As soon as EGFR-TKIs became available, a series of clinical trials, such as INTACT 1 [5], INTACT 2 [6], TALENT [7], and TRIBUTE [8], were conducted to investigate the effect of chemotherapy alone or in combination with TKIs in non-selected patients with advanced NSCLC. However, the results from these studies were all negative. The reasons may include potential antagonism between platinum drugs and EGFR-TKIs [9] or that cell cycle–specific chemotherapy drugs are difficult to play a role because EGFR-TKIs arrest the tumor cell cycle at G1 phase [10].
Based on these hypotheses and the results from basic research, the combination strategy was largely eschewed for some time. However, in 2013, FASTACT-2, a large phase III randomized controlled trial [11], used a combination therapy protocol known as intercalated therapy to avoid concomitant use of chemotherapy and TKI, thereby preventing cell cycle arrest from impairing the efficacy of chemotherapy. Specifically, a group of Asian patients with advanced NSCLC received 28-day cycles of chemotherapy with gemcitabine (days 1, 8) and carboplatin (day 1), as well as erlotinib on days 15-28. After up to six cycles of chemotherapy, oral erlotinib was given every day until disease progression. The results showed that PFS and OS were significantly longer in the chemotherapy-combined-with-erlotinib group than in the erlotinib-alone group. A similar study, ISCAN [12], reached similar conclusions, although the time point for intercalated chemotherapy was slightly different.

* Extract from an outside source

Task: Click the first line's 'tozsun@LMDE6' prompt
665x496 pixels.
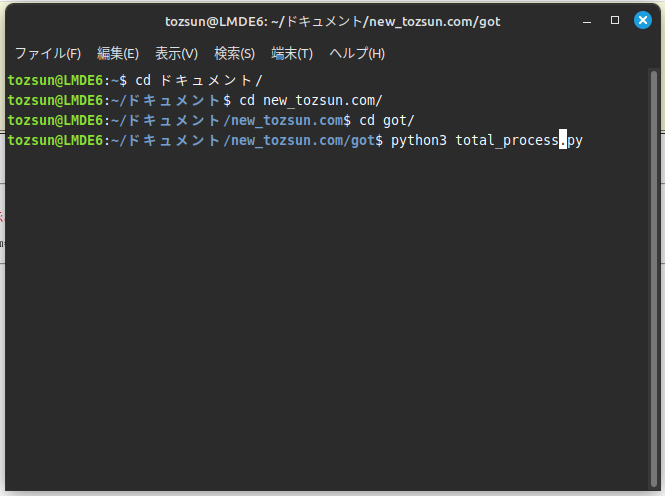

In 2016, JMIT, a phase II randomized controlled trial, was designed based on a different hypothesis, that platinum drugs and EGFR-TKIs are antagonistic [13]. Pemetrexed was given in combination with oral gefitinib (daily, from day 1 of chemotherapy) without using a intercalated strategy. In addition, this was the first trial to enroll patients with advanced NSCLC and sensitive EGFR mutations. The results showed that PFS, the primary endpoint, was significantly longer in the combination group than in the gefitinib-alone group.
In 2018, the initial results of study NEJ009 [14] challenged the presumed mechanism of the clinical benefits observed in FASTACT-2 and JMIT. The trial investigated the efficacy of gefitinib alone or in combination with chemotherapy in patients with advanced non-squamous NSCLC and sensitive EGFR mutations. The chemotherapy regimen was pemetrexed combined with carboplatin, a platinum-based two-drug regimen, and gefitinib was given from day 1 of chemotherapy without a preset interval. The trial achieved the best outcomes with chemo-targeted combination therapy, as this regime extended PFS from 11.9 months to 20.9 months (p < 0.001) and OS from 38.8 months to 50.9 months (p = 0.021) [4], suggesting that intercalated chemotherapy with TKI (based on the theory of TKI-induced cell cycle arrest) or the use of non-platinum-containing chemotherapy in combination with TKI (based on the theory of antagonism between platinum drugs and TKI) was unwarranted. The failure of early clinical trials is likely related to a lack of precise patient selection.
During this period, researchers are also developing a more in-depth understanding of lung cancer with EGFR mutations. High-throughput technology shows that 45% to 55% of patients with EGFR mutations also harbor a concomitant non-EGFR genetic alteration(s), and these patients are far less responsive to EGFR-TKIs than those with pure EGFR mutations [15,16]. This may be related to the resistance that rapidly develop in association with the activation of alternate pathways, and chemotherapy combined with TKI may prevent rapid activation of alternate pathways because the regime works on both EGFR and non-EGFR pathways. Our study indirectly confirms this hypothesis: In the TKI monotherapy group, the ORR was 50%, the median PFS was 5.3 months, which were significant lower or shorter than the historical data of first-line EGFR-TKI therapies. In the combination therapy group, the ORR was 78%, the median PFS was 18.8 months, the HR of disease progression was reduced by 77%, and the HR of death was reduced by 55%. These data indicate that the combination therapy overcomes the shortcomings of TKI monotherapy in patients with both EGFR and concomitant non-EGFR genetic alteration(s), which may be one of the benefit logics of chemo-targeted combination strategy. Answering questions such as whether patients with a pure EGFR mutation will benefit from the combination therapy (and if so, what is the mechanism) and the clinical benefits relative to those observed in patients with both EGFR and non-EGFR alterations will facilitate the precise selection of a treatment protocol.
This study has obvious limitations due to the nature of retrospective analyses and the small sample size. For example, this study showed that approximately 25% of patients harbored two or more non-EGFR mutations in this real-world clinical setting, but according to Cox multivariate regression analysis, the number of non-EGFR mutations was not an independent prognostic factor for PFS. The number of non-EGFR mutations seen in this study may be incorrect, or it may be unbalanced due to the different testing platforms and panels used across studies, which along with the small sample size makes it impossible to draw any definitive conclusion about the relationship between the number of non-EGFR mutations and the efficacy of combination therapy.